U.S. Bizjet Fatalities Highest in Four Years

 - January 8, 2013, 4:05 PM

The number of fatalities in U.S.-registered business jet accidents last year was the highest it has been since 2008, according to statistics compiled by AIN using data from official accident investigative bodies from around the world. Last year, 24 people were killed in five accidents involving U.S.-registered business jets, compared with four fatalities in one accident in 2011. The last year in which the number of fatalities exceeded 24 was in 2008, when 27 people were killed in seven accidents.

All but one of the five fatal business jet accidents last year occurred while the aircraft was operating under Part 91. The one fatal accident in 2011 also happened under Part 91, though it was during a manufacturer test flight.

There were also seven fatal accidents involving U.S.-registered turboprops last year (all but one of the aircraft were flying under Part 91), resulting in the deaths of 15 people.

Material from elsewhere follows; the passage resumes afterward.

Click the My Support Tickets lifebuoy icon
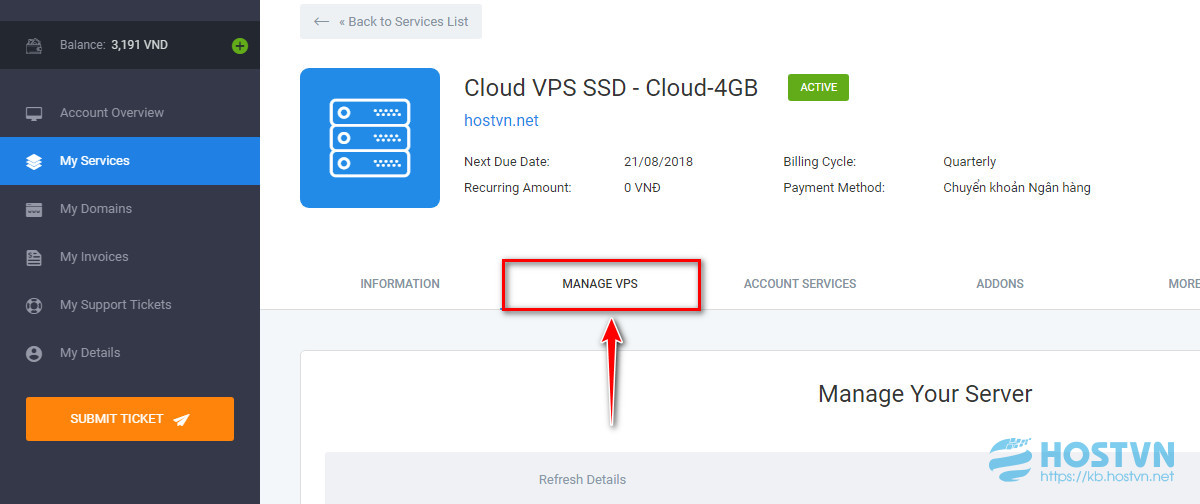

This is an improvement over 2011, when 29 people were killed in 11 accidents involving U.S.-registered turboprops, nine of which were operating under Part 91.

Last year, two people were killed in one fatal accident involving a non-U.S.-registered business jet operating privately, compared with five crashes (two involving chartered business jetliners) that killed 68 people in 2011. Forty-two people were killed in 15 accidents involving non-U.S.-registered turboprops last year, versus 13 fatal accidents and 55 fatalities in 2011.

Comments

James T. Kirk's picture

The growing gap of fatal accidents (mostly as a result of pilot error) in bizav vs commercial aviation, in particular the US airline industry, is reflective of the serious lack of standards and standard operating procedures in corporate aviation. Having spent over 20 years in corporate flying before embarking on an airline career 11 years ago, the insufficiency in standardization as well as safety programs and issues on the corporate side has become glaringly apparent to me. It is also quite astounding that the FAA pays so little attention to part 91 operations as it relates to these insufficiencies. Here's an example: No rest or suplemental crew rules for part 91 operations in large jet aircraft that can fly for over 10 hours.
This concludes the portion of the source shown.